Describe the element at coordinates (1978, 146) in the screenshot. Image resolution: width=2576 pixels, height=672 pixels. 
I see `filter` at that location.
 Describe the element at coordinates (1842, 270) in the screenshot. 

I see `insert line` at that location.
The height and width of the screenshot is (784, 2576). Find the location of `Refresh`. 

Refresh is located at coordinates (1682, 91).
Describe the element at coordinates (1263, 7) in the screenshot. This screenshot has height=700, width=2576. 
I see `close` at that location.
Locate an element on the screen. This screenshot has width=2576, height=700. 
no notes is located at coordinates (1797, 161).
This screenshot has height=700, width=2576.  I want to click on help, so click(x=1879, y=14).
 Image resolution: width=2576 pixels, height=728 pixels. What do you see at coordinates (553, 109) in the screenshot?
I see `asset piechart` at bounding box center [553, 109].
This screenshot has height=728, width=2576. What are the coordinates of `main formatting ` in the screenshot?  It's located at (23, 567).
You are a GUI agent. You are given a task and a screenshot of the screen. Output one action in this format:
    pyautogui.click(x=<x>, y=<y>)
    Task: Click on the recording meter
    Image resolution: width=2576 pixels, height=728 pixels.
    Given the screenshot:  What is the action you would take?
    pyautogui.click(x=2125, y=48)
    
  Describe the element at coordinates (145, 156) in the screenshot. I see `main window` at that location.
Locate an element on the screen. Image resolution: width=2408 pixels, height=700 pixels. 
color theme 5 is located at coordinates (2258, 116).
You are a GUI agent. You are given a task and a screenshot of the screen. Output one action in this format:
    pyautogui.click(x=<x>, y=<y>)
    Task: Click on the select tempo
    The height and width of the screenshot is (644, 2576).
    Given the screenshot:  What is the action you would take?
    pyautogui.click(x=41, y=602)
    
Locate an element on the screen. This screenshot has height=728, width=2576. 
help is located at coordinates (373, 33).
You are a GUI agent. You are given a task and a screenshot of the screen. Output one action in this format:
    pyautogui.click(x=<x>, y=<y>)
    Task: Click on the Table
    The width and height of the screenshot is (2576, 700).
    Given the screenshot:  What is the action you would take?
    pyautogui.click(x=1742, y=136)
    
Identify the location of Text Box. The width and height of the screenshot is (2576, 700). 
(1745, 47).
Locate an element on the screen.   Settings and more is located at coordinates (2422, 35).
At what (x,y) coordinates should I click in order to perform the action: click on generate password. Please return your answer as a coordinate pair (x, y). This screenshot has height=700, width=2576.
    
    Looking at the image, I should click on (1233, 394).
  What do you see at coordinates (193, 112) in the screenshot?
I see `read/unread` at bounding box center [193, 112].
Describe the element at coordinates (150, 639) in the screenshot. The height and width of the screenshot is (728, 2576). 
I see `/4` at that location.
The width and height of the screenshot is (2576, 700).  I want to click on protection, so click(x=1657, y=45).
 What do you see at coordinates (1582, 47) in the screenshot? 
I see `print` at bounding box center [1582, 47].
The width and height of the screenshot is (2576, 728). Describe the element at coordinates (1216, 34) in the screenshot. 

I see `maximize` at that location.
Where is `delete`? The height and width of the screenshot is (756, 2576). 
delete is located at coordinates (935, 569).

Short task :: Copy all the entries above word for word.

Task output ::
Describe the element at coordinates (1978, 146) in the screenshot. Image resolution: width=2576 pixels, height=672 pixels. 
I see `filter` at that location.
 Describe the element at coordinates (1842, 270) in the screenshot. 

I see `insert line` at that location.
The height and width of the screenshot is (784, 2576). Find the location of `Refresh`. 

Refresh is located at coordinates (1682, 91).
Describe the element at coordinates (1263, 7) in the screenshot. This screenshot has height=700, width=2576. 
I see `close` at that location.
Locate an element on the screen. This screenshot has width=2576, height=700. 
no notes is located at coordinates (1797, 161).
This screenshot has height=700, width=2576.  I want to click on help, so click(x=1879, y=14).
 Image resolution: width=2576 pixels, height=728 pixels. What do you see at coordinates (553, 109) in the screenshot?
I see `asset piechart` at bounding box center [553, 109].
This screenshot has height=728, width=2576. What are the coordinates of `main formatting ` in the screenshot?  It's located at (23, 567).
You are a GUI agent. You are given a task and a screenshot of the screen. Output one action in this format:
    pyautogui.click(x=<x>, y=<y>)
    Task: Click on the recording meter
    Image resolution: width=2576 pixels, height=728 pixels.
    Given the screenshot:  What is the action you would take?
    pyautogui.click(x=2125, y=48)
    
  Describe the element at coordinates (145, 156) in the screenshot. I see `main window` at that location.
Locate an element on the screen. Image resolution: width=2408 pixels, height=700 pixels. 
color theme 5 is located at coordinates (2258, 116).
You are a GUI agent. You are given a task and a screenshot of the screen. Output one action in this format:
    pyautogui.click(x=<x>, y=<y>)
    Task: Click on the select tempo
    The height and width of the screenshot is (644, 2576).
    Given the screenshot:  What is the action you would take?
    pyautogui.click(x=41, y=602)
    
Locate an element on the screen. This screenshot has height=728, width=2576. 
help is located at coordinates (373, 33).
You are a GUI agent. You are given a task and a screenshot of the screen. Output one action in this format:
    pyautogui.click(x=<x>, y=<y>)
    Task: Click on the Table
    The width and height of the screenshot is (2576, 700).
    Given the screenshot:  What is the action you would take?
    pyautogui.click(x=1742, y=136)
    
Identify the location of Text Box. The width and height of the screenshot is (2576, 700). 
(1745, 47).
Locate an element on the screen.   Settings and more is located at coordinates (2422, 35).
At what (x,y) coordinates should I click in order to perform the action: click on generate password. Please return your answer as a coordinate pair (x, y). This screenshot has height=700, width=2576.
    
    Looking at the image, I should click on (1233, 394).
  What do you see at coordinates (193, 112) in the screenshot?
I see `read/unread` at bounding box center [193, 112].
Describe the element at coordinates (150, 639) in the screenshot. The height and width of the screenshot is (728, 2576). 
I see `/4` at that location.
The width and height of the screenshot is (2576, 700).  I want to click on protection, so click(x=1657, y=45).
 What do you see at coordinates (1582, 47) in the screenshot? 
I see `print` at bounding box center [1582, 47].
The width and height of the screenshot is (2576, 728). Describe the element at coordinates (1216, 34) in the screenshot. 

I see `maximize` at that location.
Where is `delete`? The height and width of the screenshot is (756, 2576). 
delete is located at coordinates (935, 569).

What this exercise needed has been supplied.